On Sun, Mar 08, 2020 at 11:24:08PM +0100, Thomas Gleixner wrote:
> trace_hardirqs_off() is in fact a tracepoint which can be utilized by BPF,
> which is unsafe before calling enter_from_user_mode(), which in turn
> invokes context tracking. trace_hardirqs_off() also invokes
> lockdep_hardirqs_off() under the hood.
>
> OTOH lockdep needs to know about the interrupts disabled state before
> enter_from_user_mode(). lockdep_hardirqs_off() is safe to call at this
> point.
>
> Split it so lockdep knows about the state and invoke the tracepoint after
> the context is set straight.
>
> Even if the functions attached to a tracepoint would all be safe to be
> called in rcuidle having it split up is still giving a performance
> advantage because rcu_read_lock_sched() is avoiding the whole dance of:
>
> scru_read_lock();
> rcu_irq_enter_irqson();
> ...
> rcu_irq_exit_irqson();
> scru_read_unlock();
>
> around the tracepoint function invocation just to have the C entry points
> of syscalls call enter_from_user_mode() right after the above dance.
>
> Signed-off-by: Thomas Gleixner <[email protected]>
> ---
> V2: New patch
> ---
> arch/x86/entry/common.c | 13 +++++++++++--
> 1 file changed, 11 insertions(+), 2 deletions(-)
>
> --- a/arch/x86/entry/common.c
> +++ b/arch/x86/entry/common.c
> @@ -60,10 +60,19 @@ static __always_inline void syscall_entr
> {
> /*
> * Usermode is traced as interrupts enabled, but the syscall entry
> - * mechanisms disable interrupts. Tell the tracer.
> + * mechanisms disable interrupts. Tell lockdep before calling
> + * enter_from_user_mode(). This is safe vs.

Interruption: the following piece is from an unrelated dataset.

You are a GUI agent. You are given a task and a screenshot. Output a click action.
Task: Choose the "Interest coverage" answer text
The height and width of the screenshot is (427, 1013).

RCU while the
> + * tracepoint is not.
> */
> - trace_hardirqs_off();
> + lockdep_hardirqs_on(CALLER_ADDR0);
> +
> enter_from_user_mode();
> +
> + /*
> + * Tell the tracer about the irq state as well before enabling
> + * interrupts.
> + */
> + __trace_hardirqs_off();

I wonder if those "__" variants should be named something else to
denote better the difference between __trace_hardirqs_{on,off} and
trace_hardirqs_{on,off}. Latter does the _rcuidle variant and lockdep
annotation but

trace_hardirqs_{on,off}_rcuidle_lockdep()

sounds yuck.

Maybe lockdep_trace_hardirqs_{on,off}()...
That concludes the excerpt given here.